Change every "dropdown" in the data below to "drop-down menu" and reproduce the rest unchanged. Omit the pictures.

| Data supplied |
######

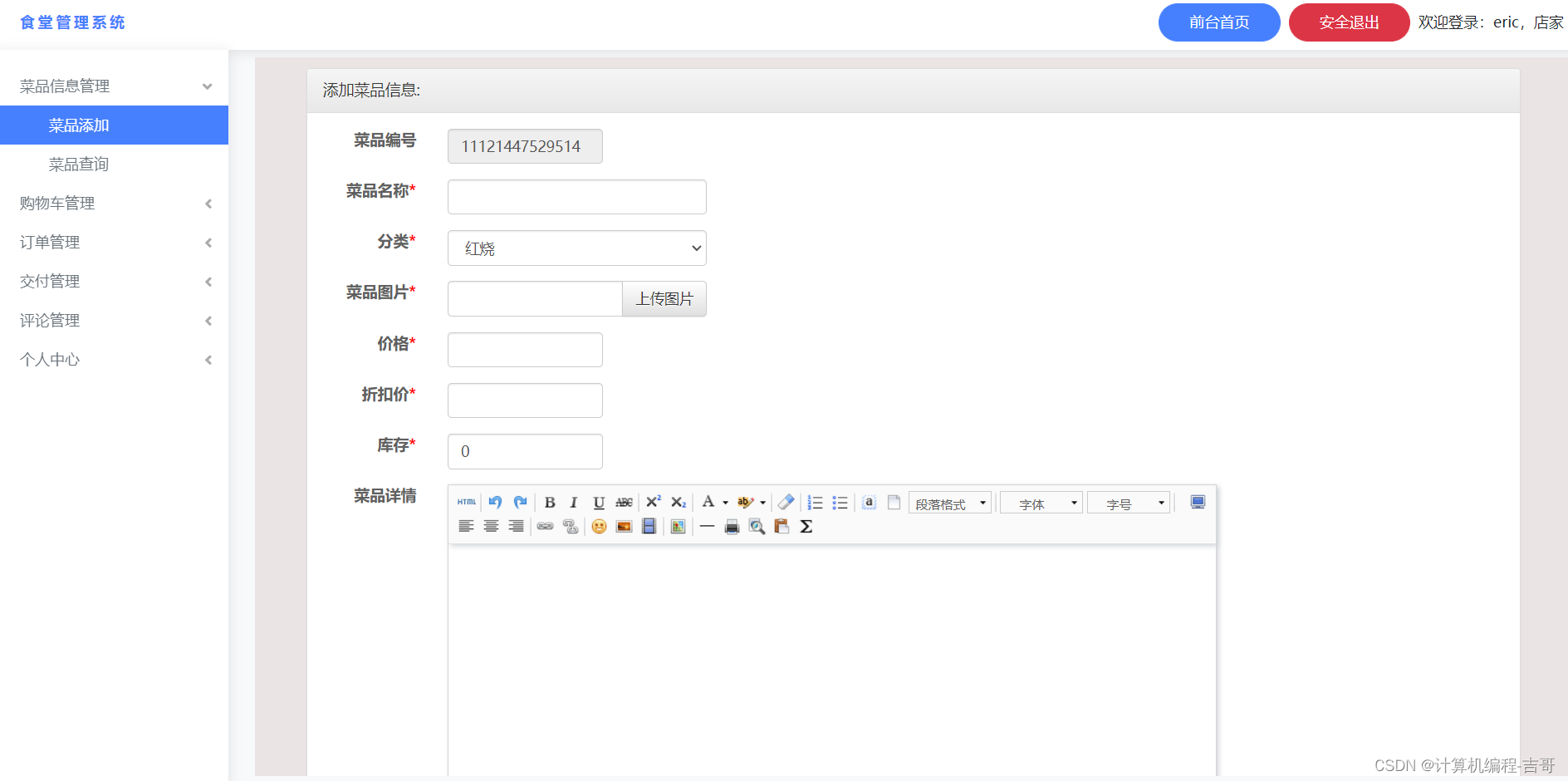Select the strikethrough formatting icon
This screenshot has width=1568, height=781.
coord(624,503)
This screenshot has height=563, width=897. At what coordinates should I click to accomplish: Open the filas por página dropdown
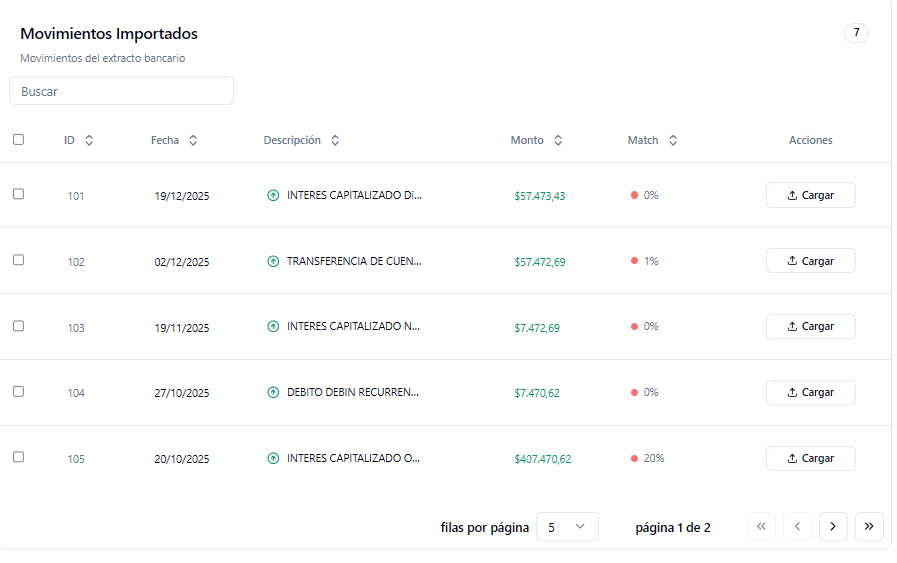point(567,527)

######

| Reply |
Select the strikethrough formatting icon
This screenshot has width=1568, height=781.
coord(624,503)
This screenshot has height=563, width=897. At what coordinates should I click to accomplish: Open the filas por página drop-down menu
point(567,527)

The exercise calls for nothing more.